How to complete this task: For this exercise, the lines from the one with "Click the check" through the end of the material below must be output exactly, without pictures.

((

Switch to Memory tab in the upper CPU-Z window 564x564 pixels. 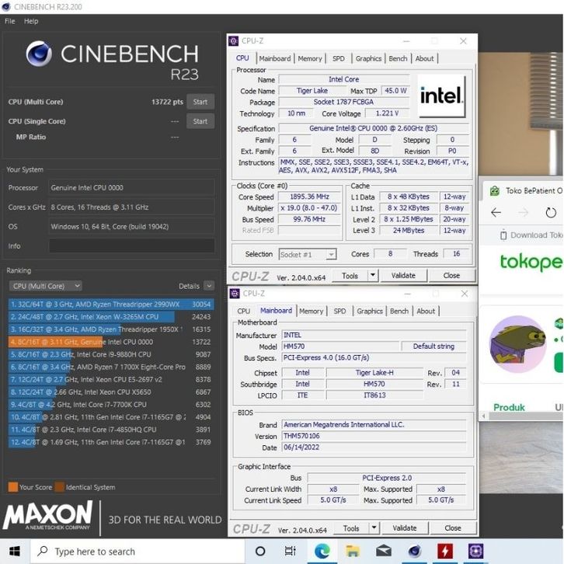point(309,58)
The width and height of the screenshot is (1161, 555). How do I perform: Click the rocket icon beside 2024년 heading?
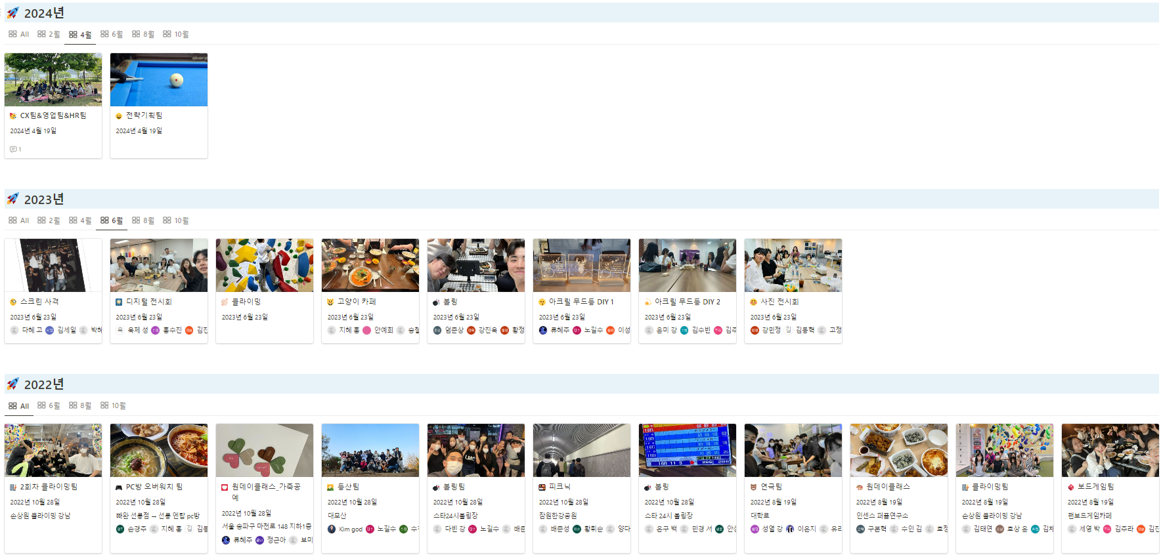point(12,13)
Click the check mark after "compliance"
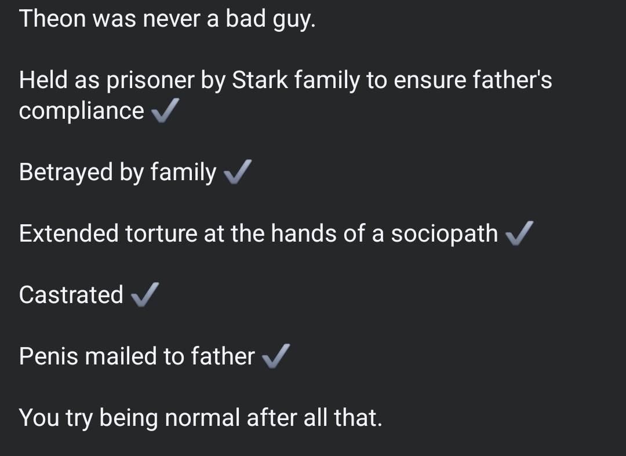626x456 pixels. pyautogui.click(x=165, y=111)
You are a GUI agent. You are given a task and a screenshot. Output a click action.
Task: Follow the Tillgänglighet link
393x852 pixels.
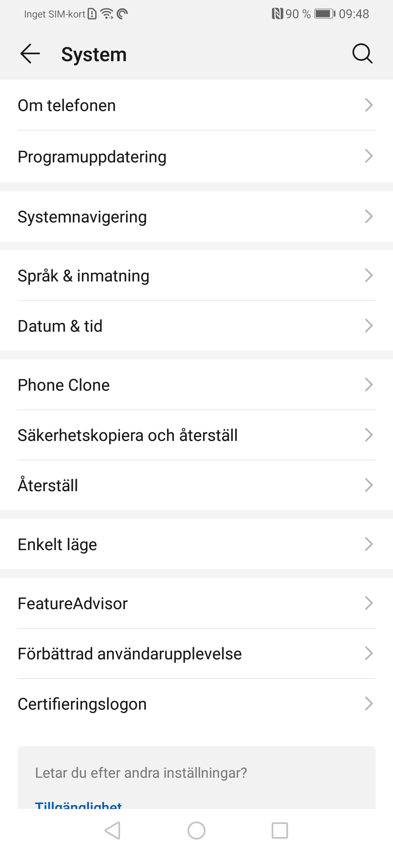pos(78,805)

))

Solution for this task:
Click the check mark after "compliance"
626x456 pixels. pyautogui.click(x=165, y=111)
You are a GUI agent. You are given a task and a screenshot. Output a click action.
Task: Follow the Tillgänglighet link
393x852 pixels.
pos(78,805)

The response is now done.